Lawyer Navi Pillay is set to head up a provincial commission set up by the KZN premier Senzo Mchunu to investigate the recent spate of xenophobic attacks, centered in Durban. But who is Pillay and can she save us from xenophobia? FATIMA MOOSA gives us five reasons why she’s up to the job.
1. Broke the glass ceiling for female lawyers in South Africa
Pillay was the first non-white, female judge in SA and also the first women of colour to open her own law practise in South Africa, which she says she did because she had “no choice”. “No law firm would employ me because they said they could not have white employees taking instructions from a coloured person,” she said.
2. First South African to obtain a doctorate in law from Harvard Law School
Pillay said her time at Harvard made a real difference to her career – in fact it led her to onto the path of defending women. She makes an impact wherever she goes, with her professor from Harvard saying of Pillay’s role at the International Criminal Court: “I think the world is lucky that someone with her talents, wisdom and experience is there as the uncharted becomes known.”

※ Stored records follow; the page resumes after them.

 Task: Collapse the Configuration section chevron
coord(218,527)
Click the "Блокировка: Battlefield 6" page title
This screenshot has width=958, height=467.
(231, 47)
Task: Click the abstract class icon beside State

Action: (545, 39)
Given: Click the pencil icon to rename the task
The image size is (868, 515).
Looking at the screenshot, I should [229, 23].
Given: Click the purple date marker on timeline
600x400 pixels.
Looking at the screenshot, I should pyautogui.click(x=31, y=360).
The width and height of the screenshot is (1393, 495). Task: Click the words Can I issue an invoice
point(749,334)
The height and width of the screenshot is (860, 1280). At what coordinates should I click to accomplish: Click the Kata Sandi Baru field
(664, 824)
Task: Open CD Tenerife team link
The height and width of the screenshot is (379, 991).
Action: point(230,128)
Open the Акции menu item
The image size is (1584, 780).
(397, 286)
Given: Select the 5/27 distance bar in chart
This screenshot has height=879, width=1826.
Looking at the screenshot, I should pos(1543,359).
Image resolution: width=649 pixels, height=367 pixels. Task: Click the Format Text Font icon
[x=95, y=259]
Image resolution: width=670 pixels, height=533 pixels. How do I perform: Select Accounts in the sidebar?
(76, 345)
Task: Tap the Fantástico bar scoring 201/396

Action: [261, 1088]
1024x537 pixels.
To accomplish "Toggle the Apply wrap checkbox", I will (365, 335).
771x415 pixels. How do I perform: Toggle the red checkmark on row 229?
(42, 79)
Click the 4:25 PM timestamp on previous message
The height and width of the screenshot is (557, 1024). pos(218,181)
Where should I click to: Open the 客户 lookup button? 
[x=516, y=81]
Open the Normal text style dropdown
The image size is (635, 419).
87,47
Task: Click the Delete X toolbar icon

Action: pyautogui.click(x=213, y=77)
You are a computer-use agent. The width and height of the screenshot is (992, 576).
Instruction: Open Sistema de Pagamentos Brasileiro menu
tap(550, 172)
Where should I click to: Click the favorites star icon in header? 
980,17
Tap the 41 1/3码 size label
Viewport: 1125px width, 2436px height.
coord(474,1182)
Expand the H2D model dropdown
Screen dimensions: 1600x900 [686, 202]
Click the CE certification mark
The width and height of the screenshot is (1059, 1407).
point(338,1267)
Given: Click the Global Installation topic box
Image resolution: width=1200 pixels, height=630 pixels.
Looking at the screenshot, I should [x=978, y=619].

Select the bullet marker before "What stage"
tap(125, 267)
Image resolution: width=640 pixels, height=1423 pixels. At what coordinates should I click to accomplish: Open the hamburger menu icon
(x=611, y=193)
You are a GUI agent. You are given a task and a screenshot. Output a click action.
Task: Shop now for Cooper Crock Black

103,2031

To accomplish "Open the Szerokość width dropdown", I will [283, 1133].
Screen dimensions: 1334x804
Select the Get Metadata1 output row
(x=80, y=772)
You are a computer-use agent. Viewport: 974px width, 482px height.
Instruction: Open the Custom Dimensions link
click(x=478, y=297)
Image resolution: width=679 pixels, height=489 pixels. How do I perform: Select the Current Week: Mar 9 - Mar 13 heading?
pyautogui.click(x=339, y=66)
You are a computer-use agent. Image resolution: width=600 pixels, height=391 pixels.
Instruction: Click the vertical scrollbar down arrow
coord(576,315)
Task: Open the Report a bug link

3. Former UN High Commissioner for Human Rights from 2008 to 2014
Pillay, who served as UN high commissioner for human rights from 2008 to 2014, once said that: “Not a single state can claim to have a perfect human rights record. There are issues of concern in every country in the world.” The Independent’s Peter Popham described her as a “world-class troublemaker” who had left “very large boots to fill”. He also noted that Pillay had briefed the UN Security Council more times than all her predecessors combined and everyone from the Sri Lankan government to Syria, the US, and both sides in the Gaza wars.
4. Served as a judge at the International Criminal Tribunal for Rwanda (ICTR)
Pillay was the only female judge on the ICTR for the first four years of the tribunal. She was considered a tough but fair-minded judge and was also praised by many people for her sensitive handling of the victims’ testimony. While on the tribunal Pillay succeeded in getting rape to be qualified as a crime against humanity. “Rape had always been regarded as one of the spoils of war,” Pillay later said. “Now it is a war crime, no longer a trophy.”
5. Co-founded the international women’s rights group Equality Now
Pillay, who has said she wants to be “the champion of human rights in every part of the world”, has always been a vocal advocate for women’s rights. In 1992 she co-founded Equality Now, a group that focuses on rights issues that disproportionately or solely affect women, such as rape, domestic violence, female genital mutilation, sex trafficking and reproductive rights.
Pillay has an excellent track record and has shown herself able to speak with moral authority on sensitive issues. She is also unafraid to speak out against people in positions of power. Having Pillay at the head of the KZN commission into the recent xenophobic violence is reassuring. One can only hope that her recommendations are taken seriously and implemented swiftly.